• **REQUIREMENT**
Each line in the entries below that holds the string "with" must be copied.

======== EXERCISE MATERIALS

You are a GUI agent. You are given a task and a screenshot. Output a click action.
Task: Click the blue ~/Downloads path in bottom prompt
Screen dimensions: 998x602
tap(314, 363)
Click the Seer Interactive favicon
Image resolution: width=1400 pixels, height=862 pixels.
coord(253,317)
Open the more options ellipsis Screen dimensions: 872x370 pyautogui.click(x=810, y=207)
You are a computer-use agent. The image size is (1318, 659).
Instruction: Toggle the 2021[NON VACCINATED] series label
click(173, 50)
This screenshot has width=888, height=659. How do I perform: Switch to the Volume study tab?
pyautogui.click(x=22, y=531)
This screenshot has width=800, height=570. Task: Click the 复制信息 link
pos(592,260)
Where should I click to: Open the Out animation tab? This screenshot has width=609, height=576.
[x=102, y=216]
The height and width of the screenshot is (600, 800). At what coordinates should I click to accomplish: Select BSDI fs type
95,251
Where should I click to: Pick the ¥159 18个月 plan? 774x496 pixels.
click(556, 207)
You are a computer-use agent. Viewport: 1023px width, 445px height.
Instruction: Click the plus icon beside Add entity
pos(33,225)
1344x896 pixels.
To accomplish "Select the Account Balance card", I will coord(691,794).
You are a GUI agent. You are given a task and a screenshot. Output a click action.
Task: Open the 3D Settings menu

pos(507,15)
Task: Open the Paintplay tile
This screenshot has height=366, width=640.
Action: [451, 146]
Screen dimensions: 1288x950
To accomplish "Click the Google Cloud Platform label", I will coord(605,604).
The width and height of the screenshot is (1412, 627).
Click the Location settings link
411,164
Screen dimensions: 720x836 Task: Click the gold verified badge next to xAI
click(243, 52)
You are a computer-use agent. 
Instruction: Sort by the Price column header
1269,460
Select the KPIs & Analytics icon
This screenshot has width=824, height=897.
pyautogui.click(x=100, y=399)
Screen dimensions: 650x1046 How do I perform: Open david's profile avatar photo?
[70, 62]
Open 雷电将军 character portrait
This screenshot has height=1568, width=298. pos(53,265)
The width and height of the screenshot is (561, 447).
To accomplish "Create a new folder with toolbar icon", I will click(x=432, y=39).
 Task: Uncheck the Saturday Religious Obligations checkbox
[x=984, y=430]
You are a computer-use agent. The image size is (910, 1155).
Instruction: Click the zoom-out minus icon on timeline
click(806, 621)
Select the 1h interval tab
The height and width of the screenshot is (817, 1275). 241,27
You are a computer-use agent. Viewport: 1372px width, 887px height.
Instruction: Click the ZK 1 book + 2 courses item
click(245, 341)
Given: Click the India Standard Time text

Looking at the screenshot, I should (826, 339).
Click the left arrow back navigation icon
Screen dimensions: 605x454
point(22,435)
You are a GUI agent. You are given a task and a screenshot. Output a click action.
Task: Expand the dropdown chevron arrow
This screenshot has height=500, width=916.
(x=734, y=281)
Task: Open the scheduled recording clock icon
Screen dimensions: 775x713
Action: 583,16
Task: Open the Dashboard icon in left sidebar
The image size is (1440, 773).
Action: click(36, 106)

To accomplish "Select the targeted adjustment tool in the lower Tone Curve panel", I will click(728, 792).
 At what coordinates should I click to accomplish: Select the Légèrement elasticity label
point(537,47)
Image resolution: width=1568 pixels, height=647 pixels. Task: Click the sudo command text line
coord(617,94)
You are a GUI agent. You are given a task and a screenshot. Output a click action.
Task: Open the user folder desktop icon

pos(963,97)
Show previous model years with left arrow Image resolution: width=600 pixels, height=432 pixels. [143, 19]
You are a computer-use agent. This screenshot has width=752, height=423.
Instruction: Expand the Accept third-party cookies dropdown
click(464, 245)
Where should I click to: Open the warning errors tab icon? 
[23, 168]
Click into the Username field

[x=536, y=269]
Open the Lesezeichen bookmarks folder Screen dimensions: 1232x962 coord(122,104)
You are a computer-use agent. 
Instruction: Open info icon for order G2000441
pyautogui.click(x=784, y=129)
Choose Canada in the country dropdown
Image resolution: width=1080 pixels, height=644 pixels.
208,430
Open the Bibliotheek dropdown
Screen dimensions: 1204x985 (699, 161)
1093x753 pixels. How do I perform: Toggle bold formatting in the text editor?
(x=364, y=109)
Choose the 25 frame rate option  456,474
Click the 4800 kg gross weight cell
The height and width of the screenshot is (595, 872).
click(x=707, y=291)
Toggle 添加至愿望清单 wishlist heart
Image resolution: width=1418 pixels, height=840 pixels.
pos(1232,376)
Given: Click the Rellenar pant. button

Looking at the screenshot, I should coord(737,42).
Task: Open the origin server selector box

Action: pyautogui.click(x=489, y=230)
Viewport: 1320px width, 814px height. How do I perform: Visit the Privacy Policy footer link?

================

• **RESULT FOR THIS EXERCISE**
To accomplish "Create a new folder with toolbar icon", I will click(x=432, y=39).
Show previous model years with left arrow Image resolution: width=600 pixels, height=432 pixels. [143, 19]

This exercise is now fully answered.